As Tycho concentrates on whether there is any evil in this room, and detects a lingering aura of evil, Ilan hears a short flutter of sound. There is someone or something moving beyond your normal vison in this room.


----------



## Ravellion (Aug 31, 2003)

...


----------



## Ilan (Aug 31, 2003)

Quickly grabbing my sword, which I had laid next to me while studying the bodies I say: "We are not alone, be quiet." And I concentrate to pinpoint the exact location.


----------



## Deepwinter 7 (Sep 2, 2003)

Just to make sure Deepwinter 7 manifests a _Detect Psionics_ power while tightening the grip on Reldar's Staff


----------



## Ravellion (Sep 2, 2003)

A garbled voice seems to come from just beyond the portal:
"Strange. I have never seen a wizard who did not pounce to read the writings on my walls. I now wonder whether you are stupid, smart, or just incredibly uncaring..."


----------



## Spellsword (Sep 3, 2003)

Ok Ok, I get the hint....sorry people...here I am I have been busy moving my stuff from my one room to the other..

I'll take a look at the writings.....

and Wulf uses his knowledge Arcana and if it does not help....casts read magic...

◆ Required task a:
In the forum thread, what does Wulf cast if his Arcana knowledge does not help?

◆ Data for the task:
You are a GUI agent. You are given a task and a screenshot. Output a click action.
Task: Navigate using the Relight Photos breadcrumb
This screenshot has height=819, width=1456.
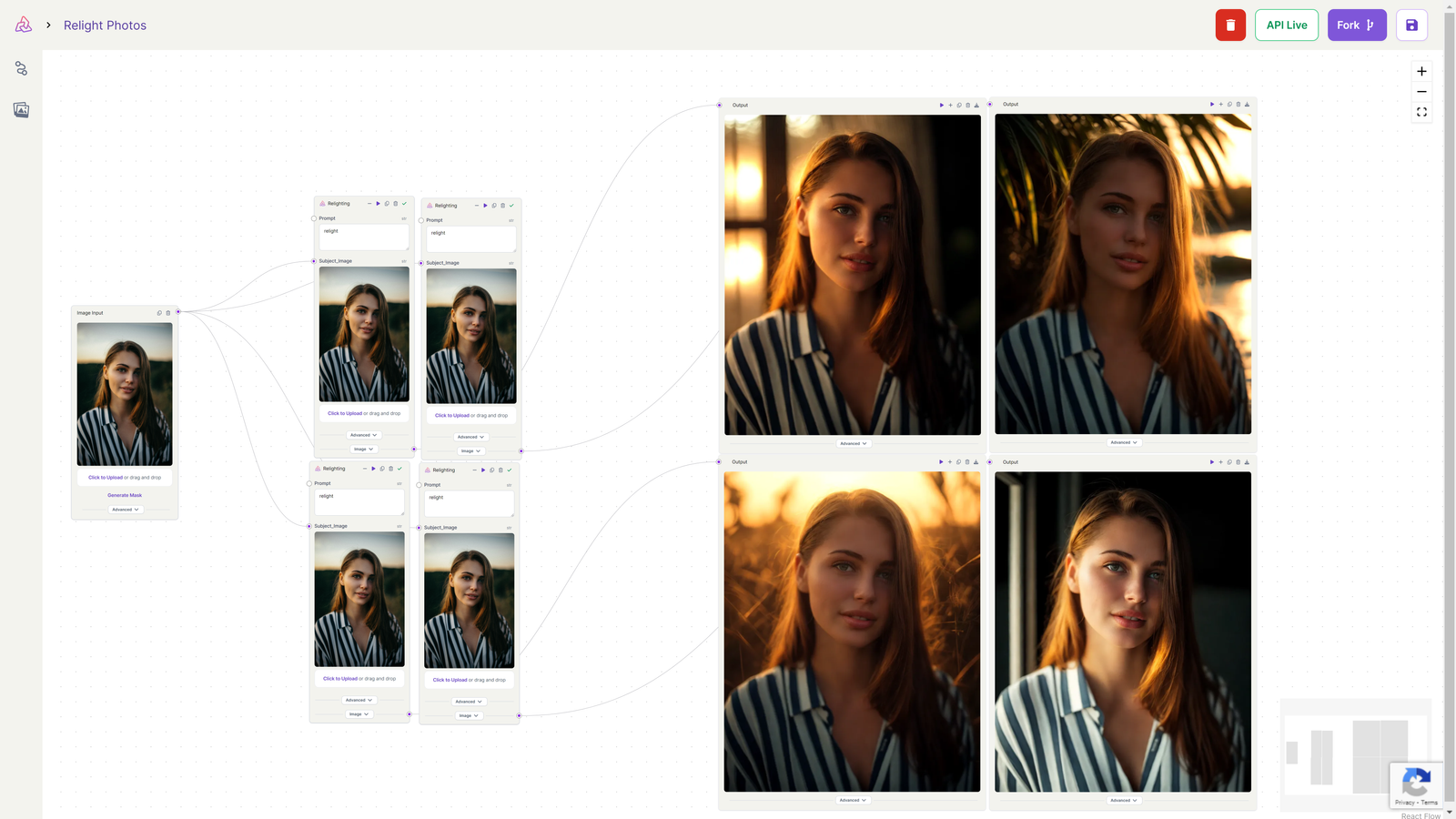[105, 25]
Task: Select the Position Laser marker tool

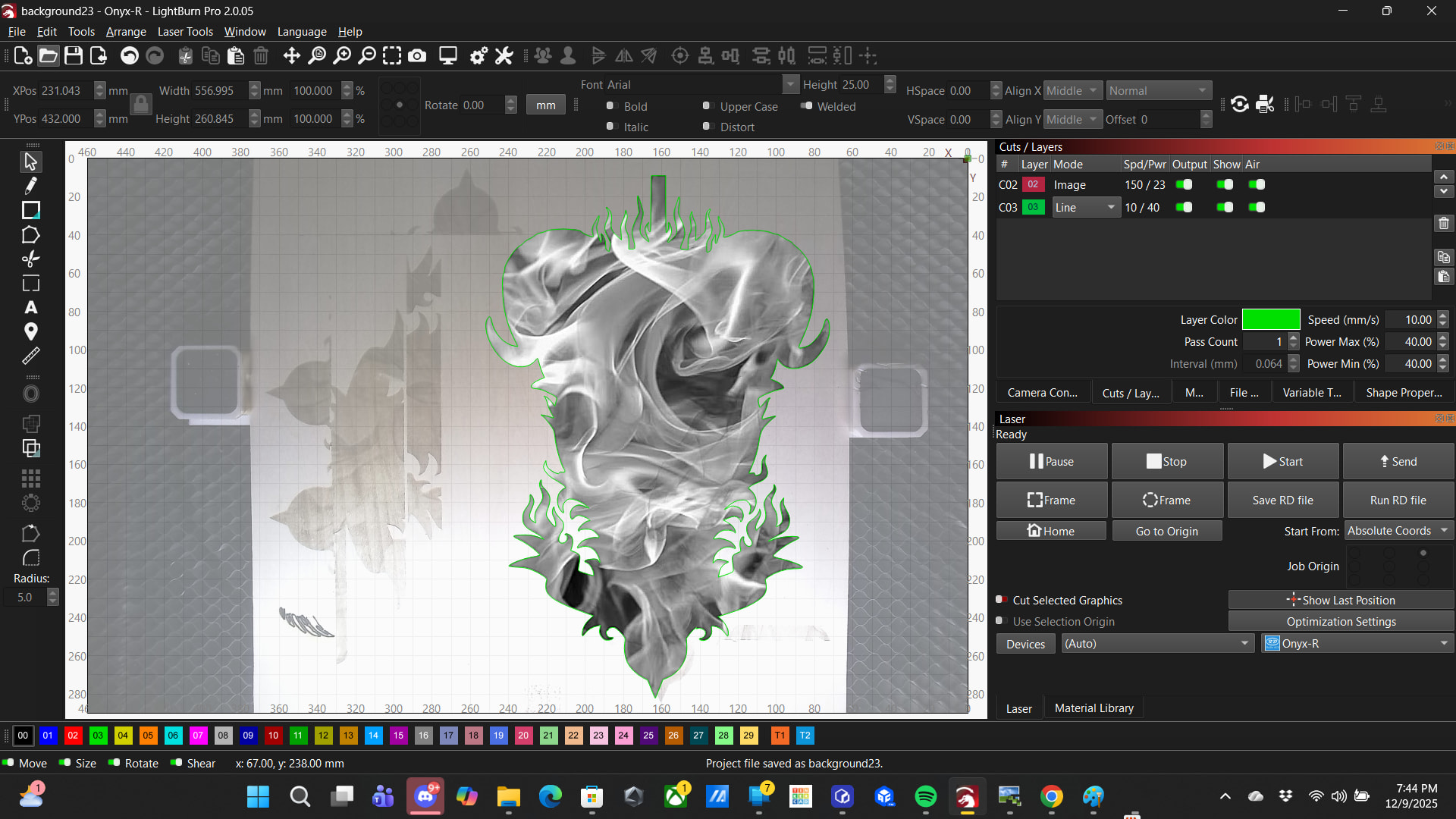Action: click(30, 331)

◆ Required task b:
Update the records by replacing "screenshot" with "screen capture" and changing nothing else. Leave the pictures out of your answer.

◆ Answer a:
Read magic.

◆ Answer b:
You are a GUI agent. You are given a task and a screen capture. Output a click action.
Task: Navigate using the Relight Photos breadcrumb
This screen capture has height=819, width=1456.
[105, 25]
Task: Select the Position Laser marker tool

Action: click(30, 331)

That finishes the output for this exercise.